Work request
Exactly reproduce the entries, dropping any pictures from your copy.
Segment Start: Provided entries
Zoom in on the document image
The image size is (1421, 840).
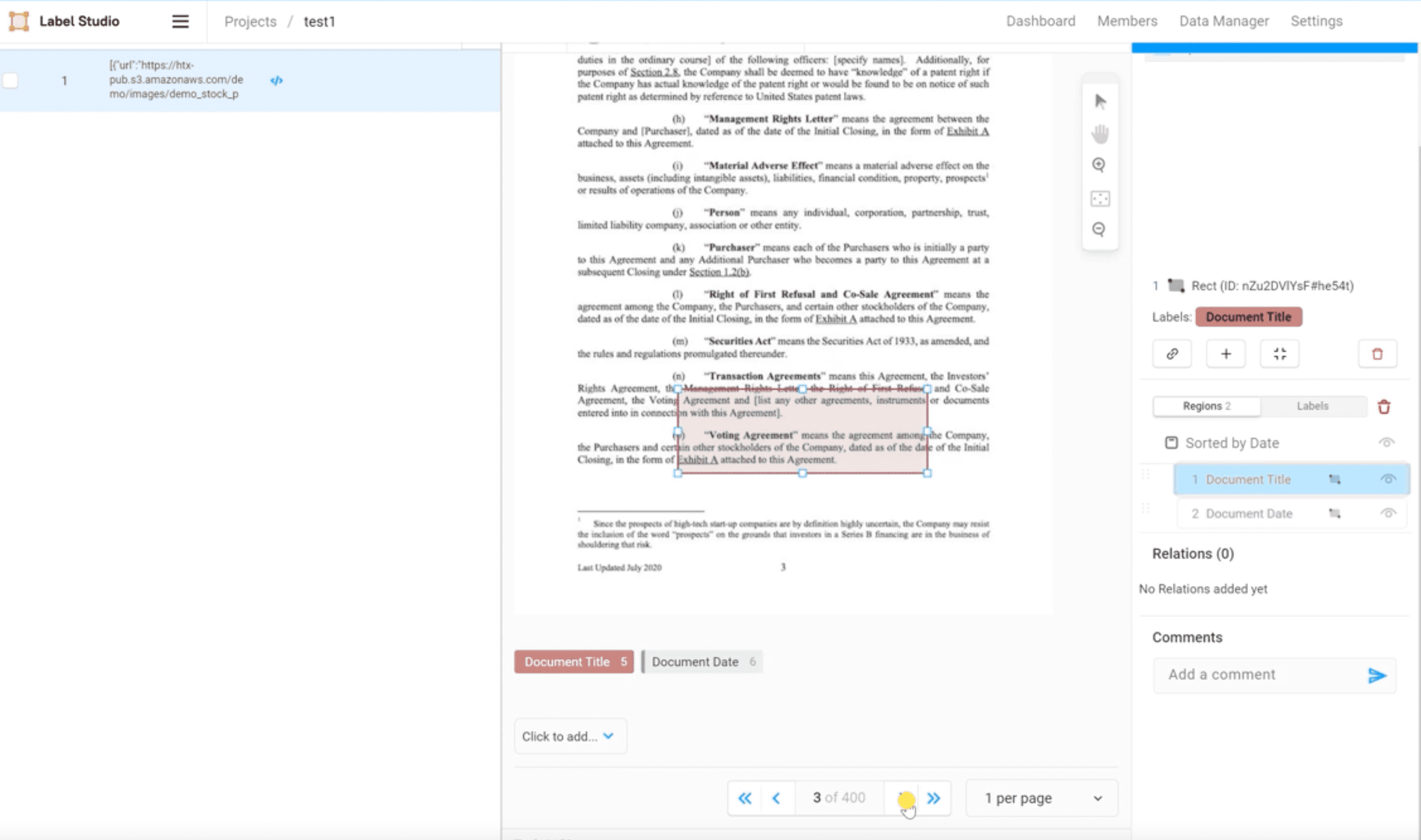(x=1099, y=165)
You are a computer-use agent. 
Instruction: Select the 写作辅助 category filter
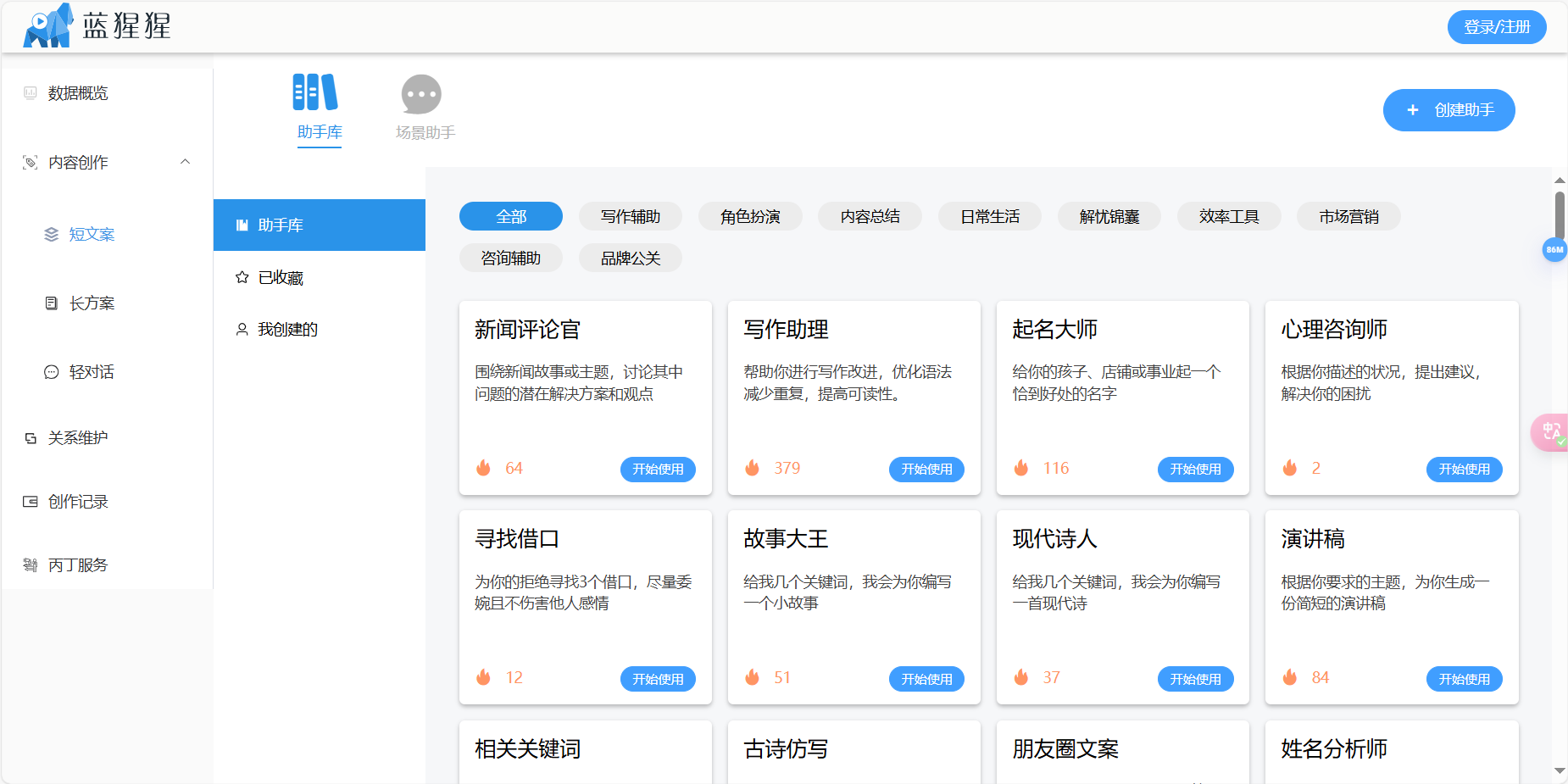[x=630, y=216]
Segment End: Provided entries
Task answer
Zoom in on the document image
The image size is (1421, 840).
(x=1099, y=165)
You are a computer-use agent. 
Instruction: Select the 写作辅助 category filter
[x=630, y=216]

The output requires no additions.